Work required >>
Copy the data word for word, keeping every line.

Start of Data for this exercise

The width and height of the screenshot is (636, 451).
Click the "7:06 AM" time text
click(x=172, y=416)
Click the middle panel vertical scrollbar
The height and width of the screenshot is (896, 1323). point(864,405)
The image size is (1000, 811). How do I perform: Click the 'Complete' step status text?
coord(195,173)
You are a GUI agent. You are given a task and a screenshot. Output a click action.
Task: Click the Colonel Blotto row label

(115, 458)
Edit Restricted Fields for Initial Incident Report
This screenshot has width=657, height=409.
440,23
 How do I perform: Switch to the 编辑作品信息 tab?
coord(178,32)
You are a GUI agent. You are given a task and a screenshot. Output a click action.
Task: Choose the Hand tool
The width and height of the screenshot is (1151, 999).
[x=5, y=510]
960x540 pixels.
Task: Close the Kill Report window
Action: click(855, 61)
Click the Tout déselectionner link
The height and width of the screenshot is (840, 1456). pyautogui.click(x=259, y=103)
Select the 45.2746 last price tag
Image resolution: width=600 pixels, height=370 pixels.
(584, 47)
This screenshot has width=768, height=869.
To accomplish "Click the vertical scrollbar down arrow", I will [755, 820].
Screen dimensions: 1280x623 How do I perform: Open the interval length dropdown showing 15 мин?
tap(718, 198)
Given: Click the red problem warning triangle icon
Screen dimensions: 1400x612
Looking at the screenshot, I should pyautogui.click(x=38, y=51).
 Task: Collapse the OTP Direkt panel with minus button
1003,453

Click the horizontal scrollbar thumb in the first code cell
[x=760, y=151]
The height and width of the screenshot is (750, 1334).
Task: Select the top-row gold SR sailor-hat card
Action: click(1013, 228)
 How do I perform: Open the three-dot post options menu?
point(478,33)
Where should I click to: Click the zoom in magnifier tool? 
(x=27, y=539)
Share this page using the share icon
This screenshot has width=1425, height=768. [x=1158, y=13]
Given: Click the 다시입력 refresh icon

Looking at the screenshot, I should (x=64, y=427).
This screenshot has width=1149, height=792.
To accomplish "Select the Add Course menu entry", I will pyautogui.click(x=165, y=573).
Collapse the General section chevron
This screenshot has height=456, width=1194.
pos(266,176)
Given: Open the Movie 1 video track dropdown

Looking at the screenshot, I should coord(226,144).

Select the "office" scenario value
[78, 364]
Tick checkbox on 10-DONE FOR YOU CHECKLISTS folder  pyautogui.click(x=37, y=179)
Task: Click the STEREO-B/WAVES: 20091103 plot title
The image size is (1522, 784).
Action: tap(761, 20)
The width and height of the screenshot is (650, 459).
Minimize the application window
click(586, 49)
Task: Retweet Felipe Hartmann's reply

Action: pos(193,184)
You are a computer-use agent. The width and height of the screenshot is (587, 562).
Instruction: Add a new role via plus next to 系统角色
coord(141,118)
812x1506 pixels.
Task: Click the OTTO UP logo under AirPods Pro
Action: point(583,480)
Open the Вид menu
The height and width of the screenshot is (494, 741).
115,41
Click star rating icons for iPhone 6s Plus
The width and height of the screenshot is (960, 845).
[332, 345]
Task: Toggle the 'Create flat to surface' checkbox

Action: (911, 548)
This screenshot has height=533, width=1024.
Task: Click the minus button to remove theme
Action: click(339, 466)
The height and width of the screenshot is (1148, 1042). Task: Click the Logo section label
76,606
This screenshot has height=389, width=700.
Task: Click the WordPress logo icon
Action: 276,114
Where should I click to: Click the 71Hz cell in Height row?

End of Data for this exercise

Finished task >>
The width and height of the screenshot is (636, 451).
Click the "7:06 AM" time text
click(x=172, y=416)
Click the middle panel vertical scrollbar
The height and width of the screenshot is (896, 1323). point(864,405)
The image size is (1000, 811). How do I perform: Click the 'Complete' step status text?
coord(195,173)
You are a GUI agent. You are given a task and a screenshot. Output a click action.
Task: Click the Colonel Blotto row label

(115, 458)
Edit Restricted Fields for Initial Incident Report
This screenshot has width=657, height=409.
440,23
 How do I perform: Switch to the 编辑作品信息 tab?
coord(178,32)
You are a GUI agent. You are given a task and a screenshot. Output a click action.
Task: Choose the Hand tool
The width and height of the screenshot is (1151, 999).
[x=5, y=510]
960x540 pixels.
Task: Close the Kill Report window
Action: click(855, 61)
Click the Tout déselectionner link
The height and width of the screenshot is (840, 1456). pyautogui.click(x=259, y=103)
Select the 45.2746 last price tag
Image resolution: width=600 pixels, height=370 pixels.
(584, 47)
This screenshot has width=768, height=869.
To accomplish "Click the vertical scrollbar down arrow", I will [755, 820].
Screen dimensions: 1280x623 How do I perform: Open the interval length dropdown showing 15 мин?
tap(718, 198)
Given: Click the red problem warning triangle icon
Screen dimensions: 1400x612
Looking at the screenshot, I should pyautogui.click(x=38, y=51).
 Task: Collapse the OTP Direkt panel with minus button
1003,453

Click the horizontal scrollbar thumb in the first code cell
[x=760, y=151]
The height and width of the screenshot is (750, 1334).
Task: Select the top-row gold SR sailor-hat card
Action: click(1013, 228)
 How do I perform: Open the three-dot post options menu?
point(478,33)
Where should I click to: Click the zoom in magnifier tool? 
(x=27, y=539)
Share this page using the share icon
This screenshot has width=1425, height=768. [x=1158, y=13]
Given: Click the 다시입력 refresh icon

Looking at the screenshot, I should (x=64, y=427).
This screenshot has width=1149, height=792.
To accomplish "Select the Add Course menu entry", I will pyautogui.click(x=165, y=573).
Collapse the General section chevron
This screenshot has height=456, width=1194.
pos(266,176)
Given: Open the Movie 1 video track dropdown

Looking at the screenshot, I should coord(226,144).

Select the "office" scenario value
[78, 364]
Tick checkbox on 10-DONE FOR YOU CHECKLISTS folder  pyautogui.click(x=37, y=179)
Task: Click the STEREO-B/WAVES: 20091103 plot title
The image size is (1522, 784).
Action: tap(761, 20)
The width and height of the screenshot is (650, 459).
Minimize the application window
click(586, 49)
Task: Retweet Felipe Hartmann's reply

Action: pos(193,184)
You are a computer-use agent. The width and height of the screenshot is (587, 562).
Instruction: Add a new role via plus next to 系统角色
coord(141,118)
812x1506 pixels.
Task: Click the OTTO UP logo under AirPods Pro
Action: point(583,480)
Open the Вид menu
The height and width of the screenshot is (494, 741).
115,41
Click star rating icons for iPhone 6s Plus
The width and height of the screenshot is (960, 845).
[332, 345]
Task: Toggle the 'Create flat to surface' checkbox

Action: (911, 548)
This screenshot has height=533, width=1024.
Task: Click the minus button to remove theme
Action: click(339, 466)
The height and width of the screenshot is (1148, 1042). Task: Click the Logo section label
76,606
This screenshot has height=389, width=700.
Task: Click the WordPress logo icon
Action: 276,114
Where should I click to: Click the 71Hz cell in Height row?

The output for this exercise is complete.